Les précipitations tombant sur le pays sont moins abondantes que dans les pays situés en Guinée occidentale (Guinée, Sierra Leone, Libéria et Côte d'Ivoire) ; elles restent cependant assez consistantes en moyenne et alimentent quelques cours d'eau importants, y compris dans la partie nord plus sèche du pays.
D'après Aquastat , la hauteur d'eau annuelle moyenne des précipitations est de 1 039 millimètres, soit pour une superficie de 112 620 kilomètres carrés, un volume de précipitations annuelles de 117,01 kilomètres cubes arrondis à 117 (France métropolitaine : 477,99 km³ - Belgique, pour une superficie correspondant à 27% de celle du Bénin : 25,84 km³).
De ce volume de précipitations, l'évapo-transpiration et les infiltrations consomment quelques 107 km³. Restent 10 kilomètres cubes de ressources d'eau superficielle produites sur le territoire du pays (en interne).
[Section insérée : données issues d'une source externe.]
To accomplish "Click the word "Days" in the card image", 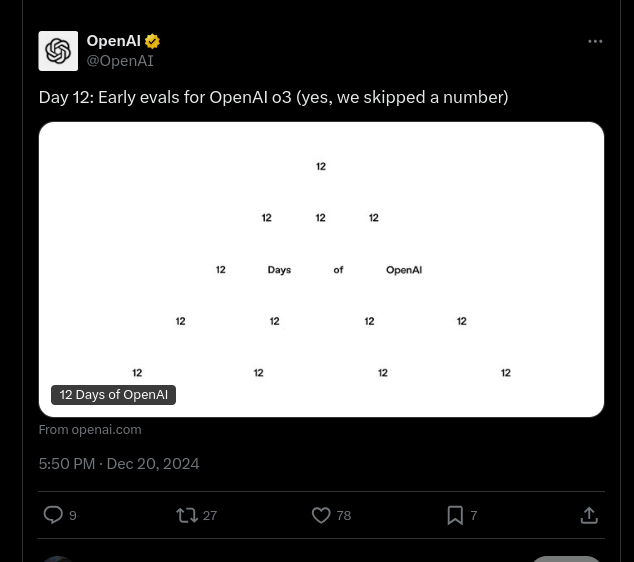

De plus une quantité renouvelable de 0,3 kilomètres cubes d'eau souterraine est produite chaque année, en interne également. Soit un total de 10,3 km³ produits en interne.
Le pays reçoit en outre un supplément d'eau provenant de cours d'eau frontaliers avec des pays voisins, à savoir 14,5 km³ représentant la moitié du débit de 29 km³ du Niger, ainsi que 1,593 km³ représentant la moitié du débit de 3,185 km³ du fleuve Mono, tous deux fleuves-frontière . Soit un total de 16,093 km³ d'eau produis en externe.
Les ressources en eau du pays se montent donc au total à 26,393 kilomètres cubes (c'est-à-dire 26,393 milliards de m³). Pour une population de quelques 9 millions de personnes (juillet 2007), la quantité annuelle d'eau disponible par habitant et par an se monte donc à plus de 2.900 mètres cubes, ce qui est très satisfaisant, compte non tenu d'une répartition assez inégale entre le sud et le nord du pays, et de la situation très défavorable du cours du Niger par rapport aux régions sèches des plateaux environnants.